According to the provisions of the Electricity Act, 2003, all power utilities are required to file their revenue requirement for the fiscal year with the state regulator. Based on the ARR, state regulators invite suggestions and objections before finalizing the tariff.
According to energy consultancy firm Mercados EMI Asia, a study for the 13th Finance Commission found cumulative losses of power distribution utilities stood at Rs 75,000 crore at the end of March 2009 and are likely to reach Rs 1.16 trillion at the end of March 2015. One of the key reasons was the lack of tariff revisions for many years.
The gap between average cost of supply and tariff realization has increased from 50 paisa in fiscal 2008 to 86 paisa in fiscal 2011, credit rating agency Crisil Ltd said in an October report.
In January this year, Union power secretary P. Uma Shankar wrote to ATE, asking it to invoke its powers under section 121 of the Electricity Act, 2003, and issue directions to state power regulators regarding revising tariffs on a regular basis.
The same letter pointed out that six states have not revised tariffs since 2006, four since 2007, four since 2008, nine since 2009 and six since 2010.
The ATE directive on ARRs was issued last week and published on its website on Thursday.
The state power regulator should avoid delays in issuing the tariff order for a particular financial year and should do so before 31 March. The Maharashtra Electricity Regulatory Commission issued the tariff order for state government-owned power utility Mahavitaran Ltd for fiscal 2012 in the last week of October.
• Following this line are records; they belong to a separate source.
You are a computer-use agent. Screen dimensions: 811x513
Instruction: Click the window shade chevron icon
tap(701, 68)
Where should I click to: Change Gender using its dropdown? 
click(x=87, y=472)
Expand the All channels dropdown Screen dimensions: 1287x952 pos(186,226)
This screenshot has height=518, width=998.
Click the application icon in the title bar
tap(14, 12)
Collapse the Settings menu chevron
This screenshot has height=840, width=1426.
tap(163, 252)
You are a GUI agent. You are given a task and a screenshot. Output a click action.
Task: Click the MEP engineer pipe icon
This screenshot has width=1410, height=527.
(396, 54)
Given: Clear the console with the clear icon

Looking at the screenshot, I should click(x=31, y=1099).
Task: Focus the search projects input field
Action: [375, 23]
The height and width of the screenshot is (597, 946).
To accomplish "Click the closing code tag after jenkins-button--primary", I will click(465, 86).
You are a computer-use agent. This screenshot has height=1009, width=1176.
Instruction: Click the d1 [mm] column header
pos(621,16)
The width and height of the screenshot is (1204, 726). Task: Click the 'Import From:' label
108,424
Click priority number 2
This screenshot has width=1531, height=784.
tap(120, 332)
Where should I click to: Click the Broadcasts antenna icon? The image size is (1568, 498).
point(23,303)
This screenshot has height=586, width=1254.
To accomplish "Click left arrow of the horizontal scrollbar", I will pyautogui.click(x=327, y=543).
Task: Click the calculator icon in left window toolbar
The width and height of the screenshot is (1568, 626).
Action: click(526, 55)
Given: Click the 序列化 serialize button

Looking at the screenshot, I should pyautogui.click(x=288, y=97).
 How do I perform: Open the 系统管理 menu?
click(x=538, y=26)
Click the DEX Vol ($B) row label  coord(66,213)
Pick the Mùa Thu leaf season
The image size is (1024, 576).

Since power purchase and fuel are major costs for the utilities, state power regulators should devise a formula for revising tariffs in line with changes in the prices of these items, the ATE order said. Such revisions should be carried out every month, it said.
“This is a welcome step, but the important issue is how these directives are going to be implemented,” said Arvind Mahajan, executive director and head of the energy, natural resources and infrastructure practice at consultancy firm KPMG India. “However, it will help bureaucrats push their political masters to go for timely tariff revisions.”
The order will have a sobering effect since not revising tariffs can jeopardize the entire sector, said a senior Mahavitaran official, who did not want to identified. Regulators not complying with ATE directives can attract contempt of court proceedings, he said.
Regular tariff revisions are welcome, but they should not become an automatic exercise for increasing charges, said Ashwini Chitnis of Pune-based think tank Prayas Energy Group. There is a need to link tariff increases with the performance of power utilities, he said.
According to the Electricity Act’s section 59, all regulators are required to publish performance parameters and deliverables to consumers for various utilities, but very few have done so, Chitnis said. ATE should also take up this issue and direct the state regulators to do so, she said.